K8/F508del-CFTR, a new target for corrector therapy in cystic fibrosis – CORCF

Cystic Fibrosis (CF) is a recessive autosomic life-limiting disease which affects more than 70000 patients around the world. It is caused by mutations in the Cystic Fibrosis Transmembrane Regulator (CFTR) gene coding for the CFTR protein. The most frequent mutation is the deletion of the 508th aminoacid (F508del), which results in a complex defect affecting both the folding of the protein and its trafficking to the membrane. Recent proof of concept studies have demonstrated that CFTR mutation-targeted therapies constitute an efficient therapy for CF. Correctors of F508del-CFTR identified so far have limited efficacy in vitro and disappointing bioactivity.

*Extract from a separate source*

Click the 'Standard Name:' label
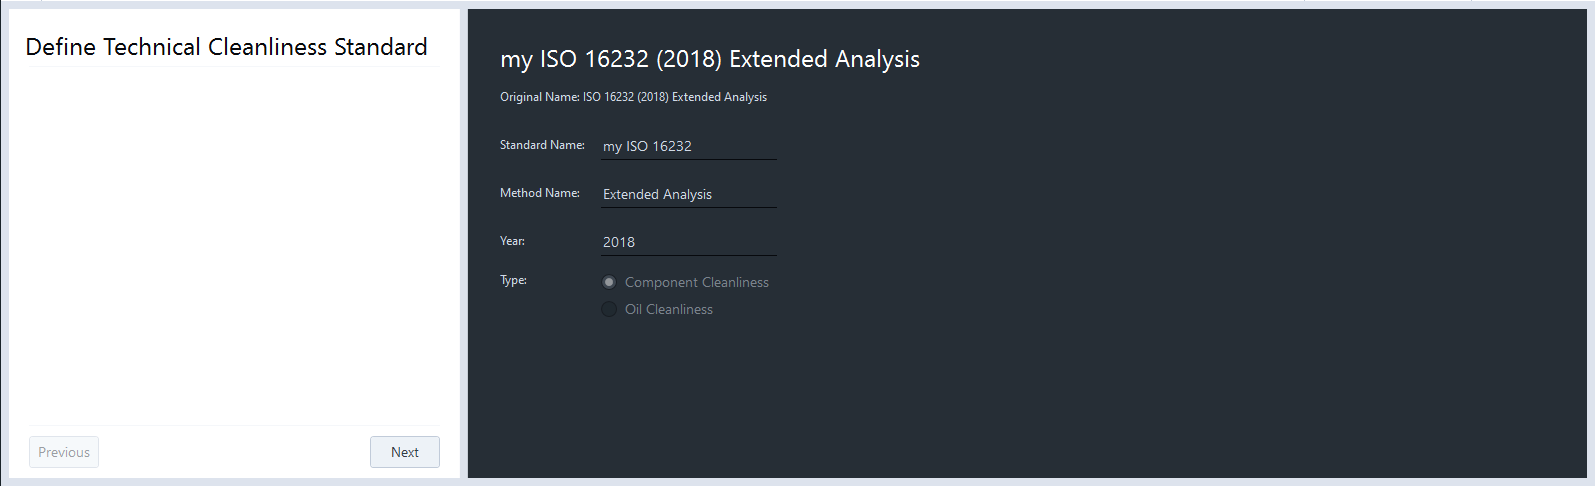1595x486 pixels. (x=542, y=145)
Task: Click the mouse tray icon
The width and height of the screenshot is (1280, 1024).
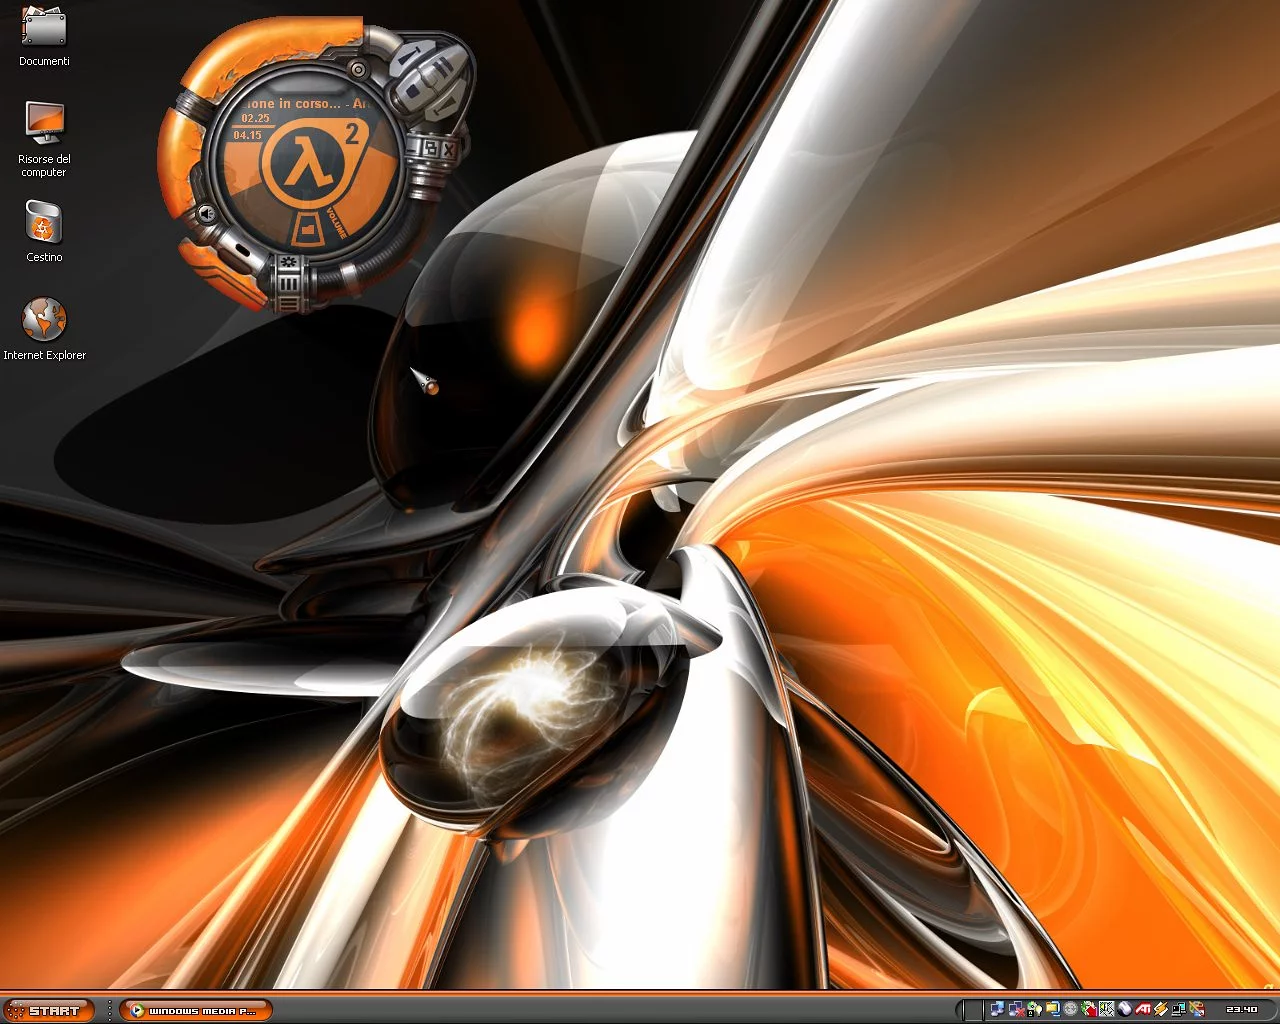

Our previous results support a novel strategy for F508del-CFTR correction. We have demonstrated a direct binding between F508del-CFTR and keratin 8 and found in different models (cell lines, F508del mice and primary respiratory cells of CF patients) that CFTR disruption of this interaction restores F508del-CFTR function. We then mapped the molecular target by computational modelization of K8/F508del-NBD1 interaction site and designed in silico by molecular docking 12 compounds targeting the site of interaction. Four of them corrected efficiently F508del CFTR trafficking defects and restored partially F508del CFTR function (correctors hereafter). In addition, we demonstrated that anti K8 antibodies also allowed to correct F508del-CFTR function. These results provide a novel specific target for corrector therapy in CF. We propose now to further develop this research by focusing on the 2 most active correctors and on implementation of specific anti-K8 antibodies.
The first objective of this project is to investigate in deep the mechanisms underlying action of the two most active correctors. The site of interaction between the correctors and F508del will be mapped using biophysical technics. Corrector binding sites on F508del-NBD1 will be further investigated in epithelial cells by site-directed mutagenesis of aminoacids located in the K8/NBD1 interaction site. Impact of the correctors on biogenesis of F508del-CFTR will be evaluated by studying change in protein half life, ubiquitination status, proteolysis and maturation. The second objective is to optimize the efficacy correctors by a structure-activity strategy. For both first generation and optimized correctors, we will investigate change in CFTR function (ion transport and cellular inflammation profile).
The third objective is to implement antibodies against the region of K8 identified by hydrogen deuterium exchange as interacting with F508del-NBD1 and initiate the studies of cellular mechanisms underlying their action. The fourth objective is to perform a dose-finding approach in WT mice followed by pharmacokinetic/pharmacodynamic studies in F508del homozygous mice.
The results of this project should provide mechanism-based and target-specific novel compounds for mutation therapy in F508del homozygous patients.